— GOAL OF THE EXERCISE —
Please return the records starting with the line that contains "You are a computer-use agent." and going on through the line that contains "[x=284, y=536]", both included, reproduced character for character with nothing else.
[begin DATA TO USE]
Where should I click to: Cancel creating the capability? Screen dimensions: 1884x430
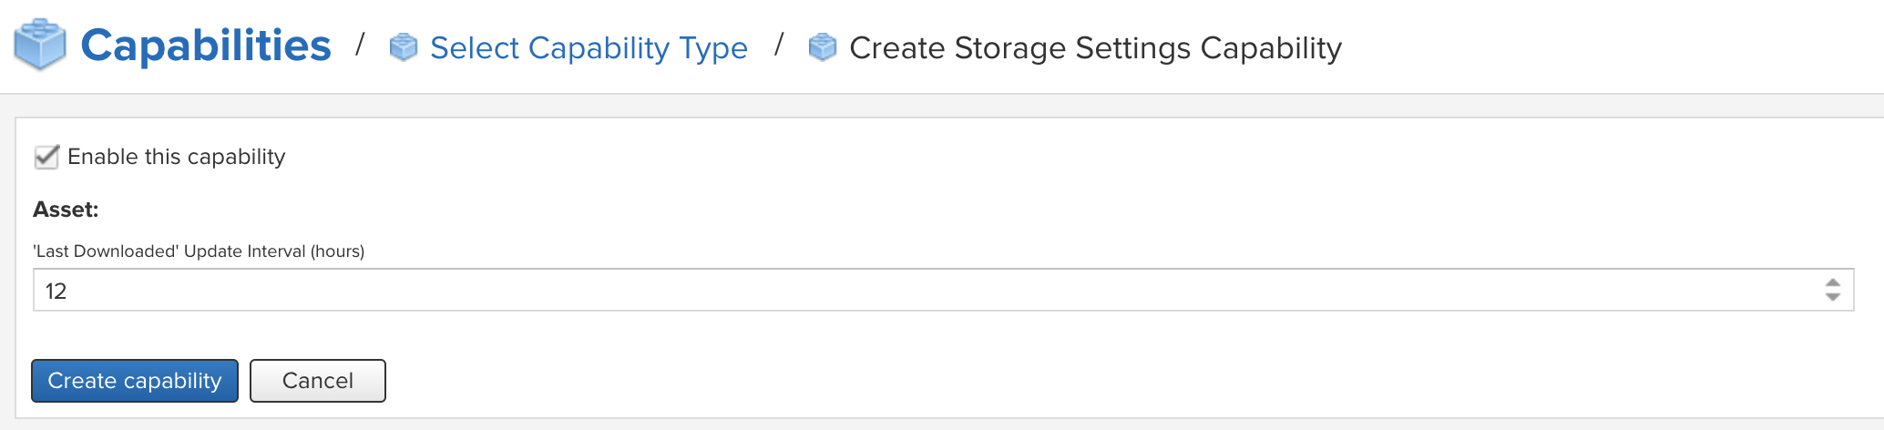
[end DATA TO USE]
[begin DATA TO USE]
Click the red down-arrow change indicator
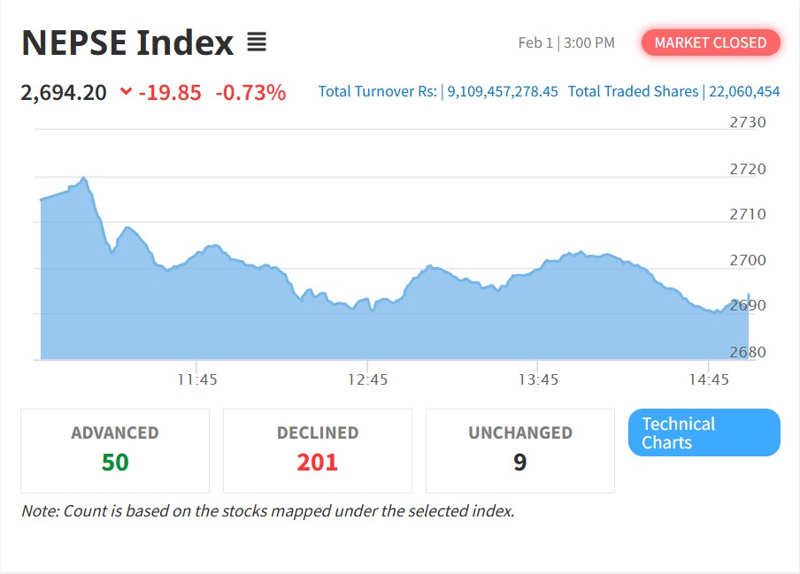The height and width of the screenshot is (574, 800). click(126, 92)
[end DATA TO USE]
[begin DATA TO USE]
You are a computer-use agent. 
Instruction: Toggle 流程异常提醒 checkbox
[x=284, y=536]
[end DATA TO USE]
— TASK ANSWER —
You are a computer-use agent. 
Instruction: Toggle 流程异常提醒 checkbox
[x=284, y=536]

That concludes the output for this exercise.